Problem requirements
Can you repeat, word for word and with nothing else, the data between the line containing "Click the DVD load (加载) disc icon" and the line containing "click(256, 79)", both lines included?

Supplied data
#####

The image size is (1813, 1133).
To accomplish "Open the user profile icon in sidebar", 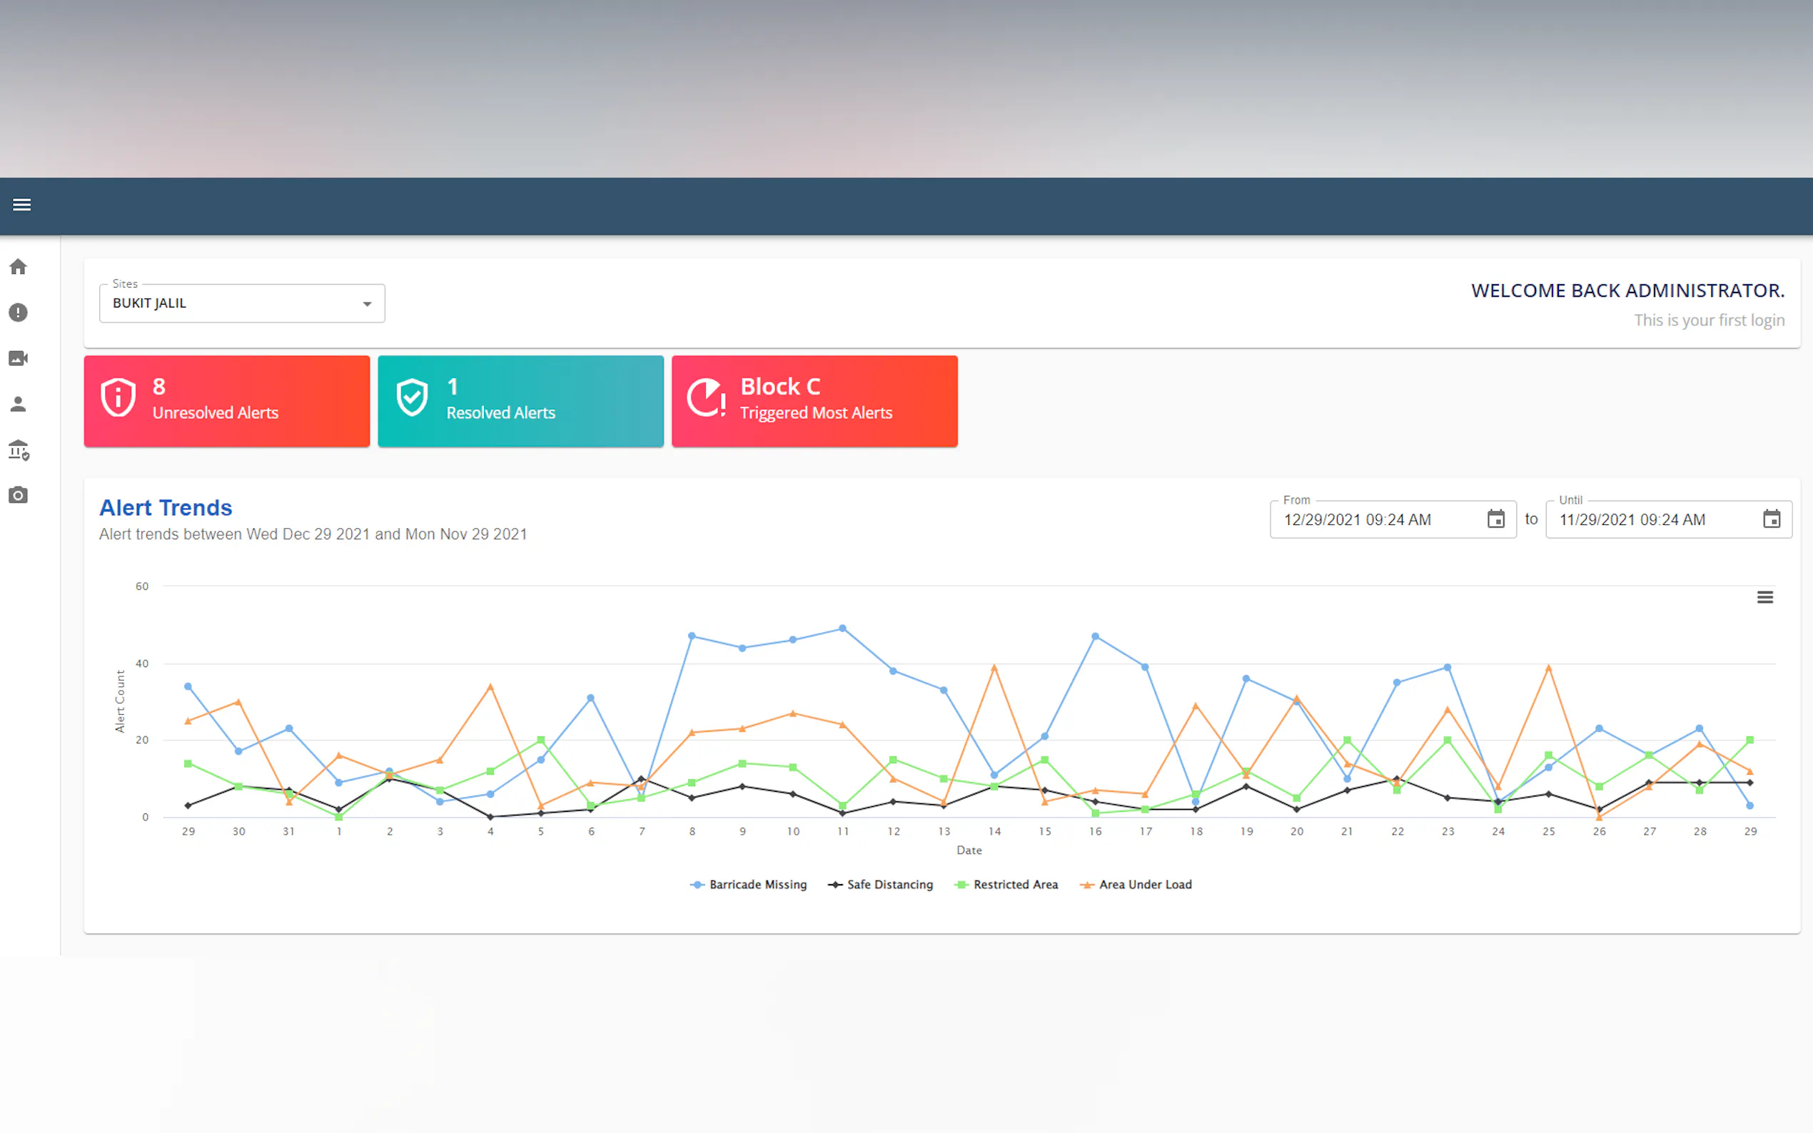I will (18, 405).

#####

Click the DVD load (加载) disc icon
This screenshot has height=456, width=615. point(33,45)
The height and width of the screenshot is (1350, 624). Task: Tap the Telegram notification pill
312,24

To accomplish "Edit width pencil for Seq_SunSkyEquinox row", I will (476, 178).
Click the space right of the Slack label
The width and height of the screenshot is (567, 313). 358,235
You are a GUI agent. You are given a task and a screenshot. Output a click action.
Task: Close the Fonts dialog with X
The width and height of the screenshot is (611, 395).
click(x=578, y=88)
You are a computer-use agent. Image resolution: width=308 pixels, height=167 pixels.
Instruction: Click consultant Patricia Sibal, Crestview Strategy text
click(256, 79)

#####

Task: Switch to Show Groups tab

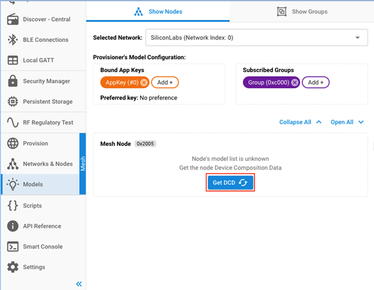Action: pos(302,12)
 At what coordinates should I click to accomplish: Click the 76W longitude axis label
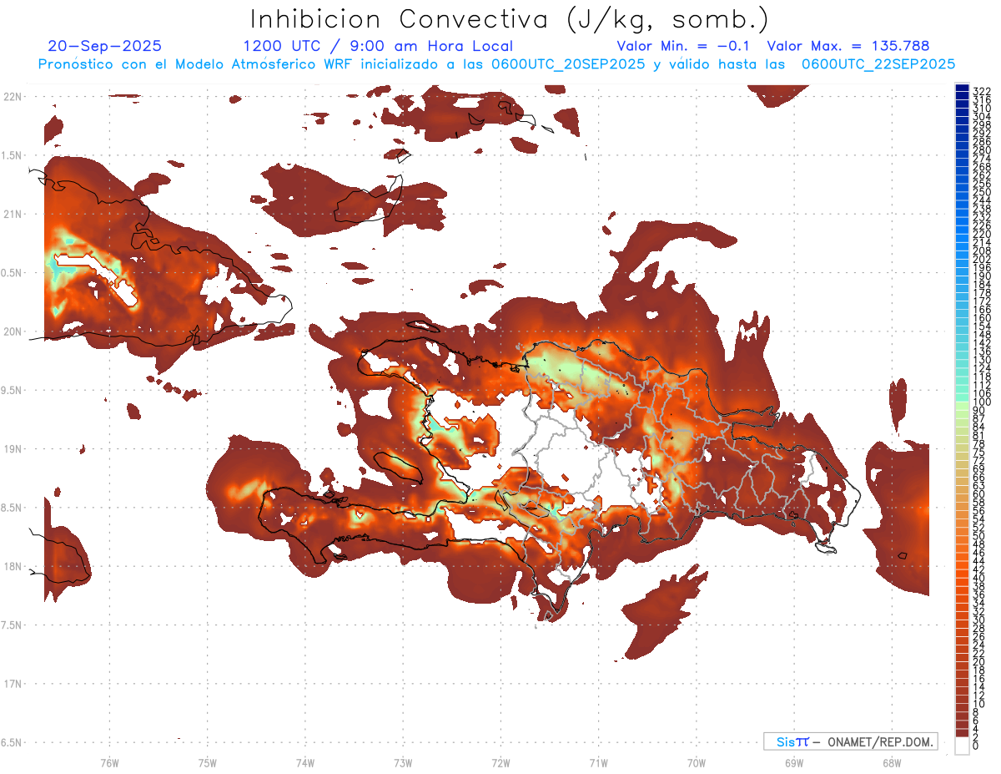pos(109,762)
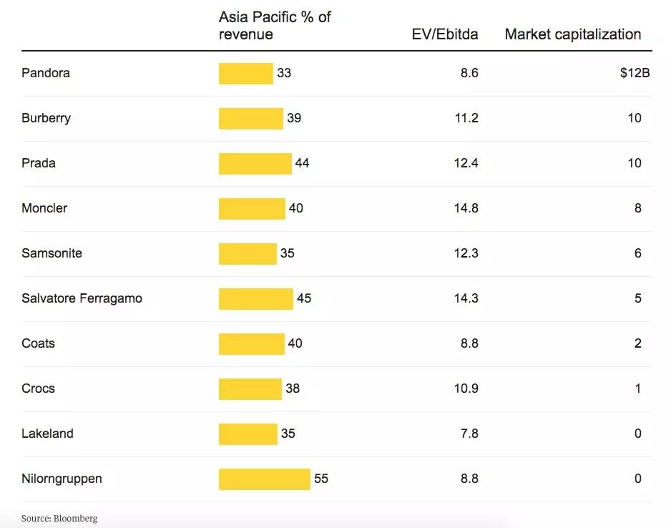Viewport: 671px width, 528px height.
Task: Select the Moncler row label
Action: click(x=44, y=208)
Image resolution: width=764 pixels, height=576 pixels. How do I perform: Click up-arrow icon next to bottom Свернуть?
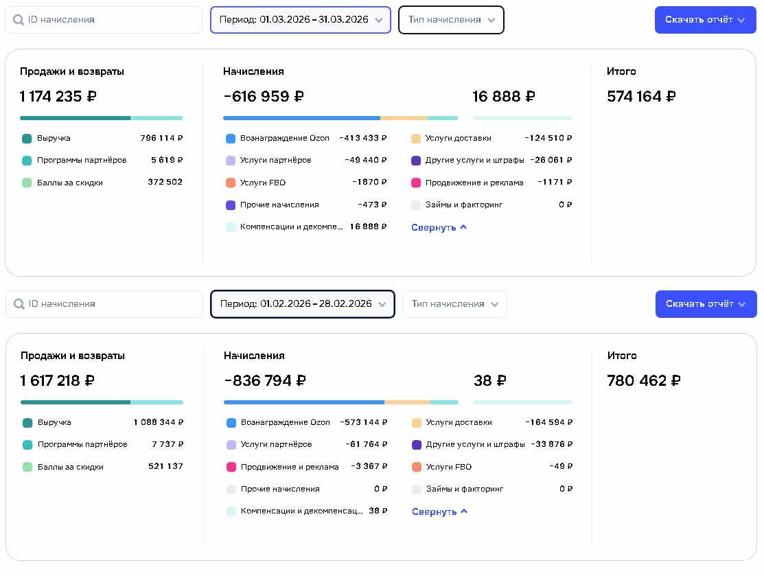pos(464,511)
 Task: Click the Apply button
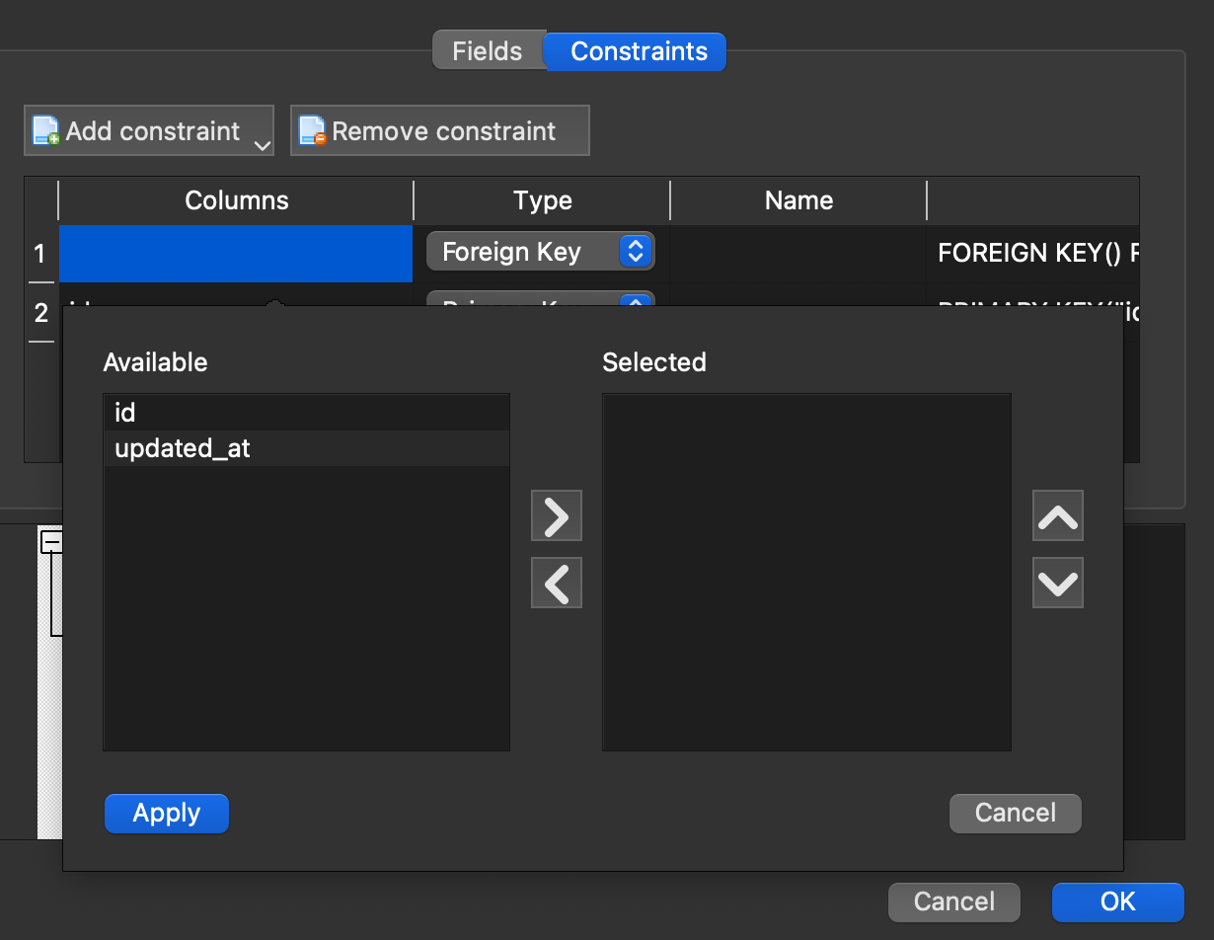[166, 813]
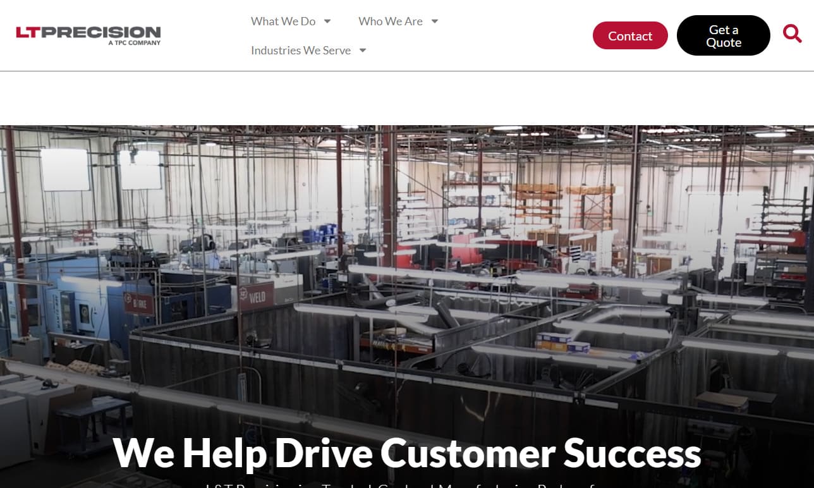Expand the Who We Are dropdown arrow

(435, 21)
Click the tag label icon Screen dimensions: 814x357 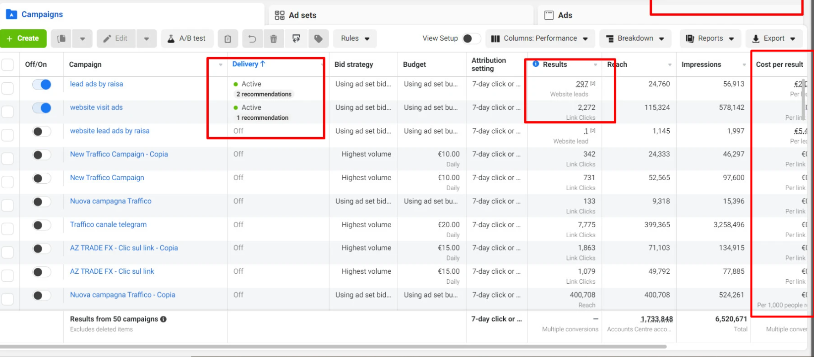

#####

The response
Click the DVD load (加载) disc icon
This screenshot has height=456, width=615. point(33,45)
The height and width of the screenshot is (1350, 624). Task: Tap the Telegram notification pill
312,24

To accomplish "Edit width pencil for Seq_SunSkyEquinox row", I will (476, 178).
Click the space right of the Slack label
The width and height of the screenshot is (567, 313). 358,235
You are a GUI agent. You are given a task and a screenshot. Output a click action.
Task: Close the Fonts dialog with X
The width and height of the screenshot is (611, 395).
click(x=578, y=88)
You are a computer-use agent. Image resolution: width=308 pixels, height=167 pixels.
Instruction: Click consultant Patricia Sibal, Crestview Strategy text
click(256, 79)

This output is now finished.